On the other hand, my friend told me to never resign or sign anything in this instance.
I don’t know which way to go. Help!
Answer: In most instances, I agree with your friend. However, there are some instances where I would agree with your employer. It all depends on the facts, and what is important to you:
A. Resignation: No severance, no unemployment benefits, no right to claim discriminatory treatment. If you are asked why you resigned, the truth is still the truth: you were asked to, due to “capabilities” reasons.
B. Termination: Possible severance, probable unemployment benefits, you can raise claims of discriminatory treatment, and you can still explain to your future employers that you disagree with the “capabilities” determination.
Between the two, termination usually seems preferable to me. However . . .
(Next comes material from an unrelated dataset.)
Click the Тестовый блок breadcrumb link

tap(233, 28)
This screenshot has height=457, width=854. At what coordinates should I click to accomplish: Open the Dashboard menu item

C. Negotiation: But, how about negotiation, that is, a way both you and your employer get what you want. Why don’t you consider WRITING IN AN EMAIL to your employer,
“I will consider resigning, but will you also give me, in return, a WRITTEN PROMISE that (1) you will not contest my application for unemployment, (2) before I resign, you will give me time to find a new job, say, six months; (3) if I don’t find a new job, you will give me severance of three months, and; (4) no matter what, you will sign a reference letter that I draft that will say a lot of good things about me that are all true: (i) I am on time every day; (ii) I am friendly, with every one; (iii) I try hard; (iv) I always finish a job I start, and; (v) I am seeking a new job because my present opportunities for advancement are limited.”
Resignation and Termination both have potential advantages and disadvantages. On the other hand, Negotiation really has no down side. It could achieve a “win-win” for all. And even if it doesn’t work, you will just go back to your first two alternatives. Why don’t you give Negotiation a try?
Teaching people that they CAN negotiate – and in that way achieve more in a smart way – is the reason I write this whole Blog, my newsletters and produce my videos. Consider giving it a try. . . like riding a bicycle, you’ll do it more and better each time you try.